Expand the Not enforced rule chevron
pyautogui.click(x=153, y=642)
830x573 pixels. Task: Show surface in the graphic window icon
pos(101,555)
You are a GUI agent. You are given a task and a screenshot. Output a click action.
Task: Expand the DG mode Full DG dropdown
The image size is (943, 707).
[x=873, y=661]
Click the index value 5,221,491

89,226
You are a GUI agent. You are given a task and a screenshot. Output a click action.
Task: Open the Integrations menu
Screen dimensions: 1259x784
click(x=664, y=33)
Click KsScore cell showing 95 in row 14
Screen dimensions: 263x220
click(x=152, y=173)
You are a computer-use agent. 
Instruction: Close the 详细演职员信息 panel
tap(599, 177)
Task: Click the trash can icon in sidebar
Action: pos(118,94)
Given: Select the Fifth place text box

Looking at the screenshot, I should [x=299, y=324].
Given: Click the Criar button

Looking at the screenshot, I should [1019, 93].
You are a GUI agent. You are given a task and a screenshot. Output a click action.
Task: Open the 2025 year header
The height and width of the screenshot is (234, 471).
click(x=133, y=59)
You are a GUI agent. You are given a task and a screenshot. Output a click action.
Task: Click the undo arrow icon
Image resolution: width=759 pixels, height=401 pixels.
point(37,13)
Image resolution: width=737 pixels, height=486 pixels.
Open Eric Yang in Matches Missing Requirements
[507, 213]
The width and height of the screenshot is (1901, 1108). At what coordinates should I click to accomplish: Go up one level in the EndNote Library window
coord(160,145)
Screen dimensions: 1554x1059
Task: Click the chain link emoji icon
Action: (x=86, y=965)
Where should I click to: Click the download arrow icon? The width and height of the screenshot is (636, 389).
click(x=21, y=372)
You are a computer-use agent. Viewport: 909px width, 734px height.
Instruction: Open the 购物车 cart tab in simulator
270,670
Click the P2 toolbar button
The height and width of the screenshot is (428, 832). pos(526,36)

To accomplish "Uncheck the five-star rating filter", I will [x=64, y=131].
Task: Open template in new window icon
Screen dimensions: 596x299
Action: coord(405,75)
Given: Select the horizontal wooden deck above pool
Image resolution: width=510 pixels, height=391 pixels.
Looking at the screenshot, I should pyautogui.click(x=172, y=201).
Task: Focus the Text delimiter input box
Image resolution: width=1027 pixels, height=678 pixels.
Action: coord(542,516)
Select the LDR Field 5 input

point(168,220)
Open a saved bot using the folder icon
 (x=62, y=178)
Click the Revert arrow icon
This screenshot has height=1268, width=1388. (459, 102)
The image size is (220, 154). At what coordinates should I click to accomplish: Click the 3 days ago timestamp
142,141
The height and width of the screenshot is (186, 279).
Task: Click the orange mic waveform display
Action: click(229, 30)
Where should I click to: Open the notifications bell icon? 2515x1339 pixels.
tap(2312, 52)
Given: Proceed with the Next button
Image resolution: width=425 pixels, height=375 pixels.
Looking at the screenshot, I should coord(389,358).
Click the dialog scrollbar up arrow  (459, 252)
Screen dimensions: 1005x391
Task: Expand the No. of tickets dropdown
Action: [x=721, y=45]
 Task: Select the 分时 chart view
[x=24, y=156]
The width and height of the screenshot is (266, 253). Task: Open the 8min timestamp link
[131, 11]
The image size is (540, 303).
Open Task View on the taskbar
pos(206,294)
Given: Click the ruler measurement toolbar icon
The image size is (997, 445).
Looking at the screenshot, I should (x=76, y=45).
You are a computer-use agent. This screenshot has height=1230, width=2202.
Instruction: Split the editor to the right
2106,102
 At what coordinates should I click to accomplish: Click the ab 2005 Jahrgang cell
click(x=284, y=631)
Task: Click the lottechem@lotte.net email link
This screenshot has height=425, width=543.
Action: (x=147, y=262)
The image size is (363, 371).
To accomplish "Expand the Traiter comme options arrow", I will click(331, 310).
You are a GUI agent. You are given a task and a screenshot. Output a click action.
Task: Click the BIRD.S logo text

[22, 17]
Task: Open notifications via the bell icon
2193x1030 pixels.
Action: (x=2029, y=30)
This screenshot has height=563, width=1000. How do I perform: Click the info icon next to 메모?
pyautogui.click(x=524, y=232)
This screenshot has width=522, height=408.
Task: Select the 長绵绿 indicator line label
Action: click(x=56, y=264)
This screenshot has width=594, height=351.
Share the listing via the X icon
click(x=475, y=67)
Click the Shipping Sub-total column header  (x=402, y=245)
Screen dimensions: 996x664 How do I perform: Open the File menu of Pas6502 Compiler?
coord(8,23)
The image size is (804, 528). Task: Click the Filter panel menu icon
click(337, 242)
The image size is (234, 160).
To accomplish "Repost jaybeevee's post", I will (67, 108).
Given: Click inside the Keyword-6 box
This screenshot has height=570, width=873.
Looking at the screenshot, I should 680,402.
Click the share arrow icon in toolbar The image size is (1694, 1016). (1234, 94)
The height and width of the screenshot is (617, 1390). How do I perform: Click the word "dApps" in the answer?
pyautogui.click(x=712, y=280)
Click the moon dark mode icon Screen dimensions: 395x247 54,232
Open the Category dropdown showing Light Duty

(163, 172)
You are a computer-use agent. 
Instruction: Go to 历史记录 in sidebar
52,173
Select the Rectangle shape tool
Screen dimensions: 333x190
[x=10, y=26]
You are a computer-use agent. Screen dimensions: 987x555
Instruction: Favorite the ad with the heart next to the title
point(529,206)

::::::::

Rewrite all of the data above as a JSON list of strings, with one string for each line. Leave out the blank lines.

[
  "Expand the Not enforced rule chevron",
  "pyautogui.click(x=153, y=642)",
  "830x573 pixels. Task: Show surface in the graphic window icon",
  "pos(101,555)",
  "You are a GUI agent. You are given a task and a screenshot. Output a click action.",
  "Task: Expand the DG mode Full DG dropdown",
  "The image size is (943, 707).",
  "[x=873, y=661]",
  "Click the index value 5,221,491",
  "89,226",
  "You are a GUI agent. You are given a task and a screenshot. Output a click action.",
  "Task: Open the Integrations menu",
  "Screen dimensions: 1259x784",
  "click(x=664, y=33)",
  "Click KsScore cell showing 95 in row 14",
  "Screen dimensions: 263x220",
  "click(x=152, y=173)",
  "You are a computer-use agent. ",
  "Instruction: Close the 详细演职员信息 panel",
  "tap(599, 177)",
  "Task: Click the trash can icon in sidebar",
  "Action: pos(118,94)",
  "Given: Select the Fifth place text box",
  "Looking at the screenshot, I should [x=299, y=324].",
  "Given: Click the Criar button",
  "Looking at the screenshot, I should [1019, 93].",
  "You are a GUI agent. You are given a task and a screenshot. Output a click action.",
  "Task: Open the 2025 year header",
  "The height and width of the screenshot is (234, 471).",
  "click(x=133, y=59)",
  "You are a GUI agent. You are given a task and a screenshot. Output a click action.",
  "Task: Click the undo arrow icon",
  "Image resolution: width=759 pixels, height=401 pixels.",
  "point(37,13)",
  "Image resolution: width=737 pixels, height=486 pixels.",
  "Open Eric Yang in Matches Missing Requirements",
  "[507, 213]",
  "The width and height of the screenshot is (1901, 1108). At what coordinates should I click to accomplish: Go up one level in the EndNote Library window",
  "coord(160,145)",
  "Screen dimensions: 1554x1059",
  "Task: Click the chain link emoji icon",
  "Action: (x=86, y=965)",
  "Where should I click to: Click the download arrow icon? The width and height of the screenshot is (636, 389).",
  "click(x=21, y=372)",
  "You are a computer-use agent. Viewport: 909px width, 734px height.",
  "Instruction: Open the 购物车 cart tab in simulator",
  "270,670",
  "Click the P2 toolbar button",
  "The height and width of the screenshot is (428, 832). pos(526,36)",
  "To accomplish \"Uncheck the five-star rating filter\", I will [x=64, y=131].",
  "Task: Open template in new window icon",
  "Screen dimensions: 596x299",
  "Action: coord(405,75)",
  "Given: Select the horizontal wooden deck above pool",
  "Image resolution: width=510 pixels, height=391 pixels.",
  "Looking at the screenshot, I should pyautogui.click(x=172, y=201).",
  "Task: Focus the Text delimiter input box",
  "Image resolution: width=1027 pixels, height=678 pixels.",
  "Action: coord(542,516)",
  "Select the LDR Field 5 input",
  "point(168,220)",
  "Open a saved bot using the folder icon",
  " (x=62, y=178)",
  "Click the Revert arrow icon",
  "This screenshot has height=1268, width=1388. (459, 102)",
  "The image size is (220, 154). At what coordinates should I click to accomplish: Click the 3 days ago timestamp",
  "142,141",
  "The height and width of the screenshot is (186, 279).",
  "Task: Click the orange mic waveform display",
  "Action: click(229, 30)",
  "Where should I click to: Open the notifications bell icon? 2515x1339 pixels.",
  "tap(2312, 52)",
  "Given: Proceed with the Next button",
  "Image resolution: width=425 pixels, height=375 pixels.",
  "Looking at the screenshot, I should coord(389,358).",
  "Click the dialog scrollbar up arrow  (459, 252)",
  "Screen dimensions: 1005x391",
  "Task: Expand the No. of tickets dropdown",
  "Action: [x=721, y=45]",
  " Task: Select the 分时 chart view",
  "[x=24, y=156]",
  "The width and height of the screenshot is (266, 253). Task: Open the 8min timestamp link",
  "[131, 11]",
  "The image size is (540, 303).",
  "Open Task View on the taskbar",
  "pos(206,294)",
  "Given: Click the ruler measurement toolbar icon",
  "The image size is (997, 445).",
  "Looking at the screenshot, I should (x=76, y=45).",
  "You are a computer-use agent. This screenshot has height=1230, width=2202.",
  "Instruction: Split the editor to the right",
  "2106,102",
  " At what coordinates should I click to accomplish: Click the ab 2005 Jahrgang cell",
  "click(x=284, y=631)",
  "Task: Click the lottechem@lotte.net email link",
  "This screenshot has height=425, width=543.",
  "Action: (x=147, y=262)",
  "The image size is (363, 371).",
  "To accomplish \"Expand the Traiter comme options arrow\", I will click(331, 310).",
  "You are a GUI agent. You are given a task and a screenshot. Output a click action.",
  "Task: Click the BIRD.S logo text",
  "[22, 17]",
  "Task: Open notifications via the bell icon",
  "2193x1030 pixels.",
  "Action: (x=2029, y=30)",
  "This screenshot has height=563, width=1000. How do I perform: Click the info icon next to 메모?",
  "pyautogui.click(x=524, y=232)",
  "This screenshot has width=522, height=408.",
  "Task: Select the 長绵绿 indicator line label",
  "Action: click(x=56, y=264)",
  "This screenshot has width=594, height=351.",
  "Share the listing via the X icon",
  "click(x=475, y=67)",
  "Click the Shipping Sub-total column header  (x=402, y=245)",
  "Screen dimensions: 996x664 How do I perform: Open the File menu of Pas6502 Compiler?",
  "coord(8,23)",
  "The image size is (804, 528). Task: Click the Filter panel menu icon",
  "click(337, 242)",
  "The image size is (234, 160).",
  "To accomplish \"Repost jaybeevee's post\", I will (67, 108).",
  "Given: Click inside the Keyword-6 box",
  "This screenshot has height=570, width=873.",
  "Looking at the screenshot, I should 680,402.",
  "Click the share arrow icon in toolbar The image size is (1694, 1016). (1234, 94)",
  "The height and width of the screenshot is (617, 1390). How do I perform: Click the word \"dApps\" in the answer?",
  "pyautogui.click(x=712, y=280)",
  "Click the moon dark mode icon Screen dimensions: 395x247 54,232",
  "Open the Category dropdown showing Light Duty",
  "(163, 172)",
  "You are a computer-use agent. ",
  "Instruction: Go to 历史记录 in sidebar",
  "52,173",
  "Select the Rectangle shape tool",
  "Screen dimensions: 333x190",
  "[x=10, y=26]",
  "You are a computer-use agent. Screen dimensions: 987x555",
  "Instruction: Favorite the ad with the heart next to the title",
  "point(529,206)"
]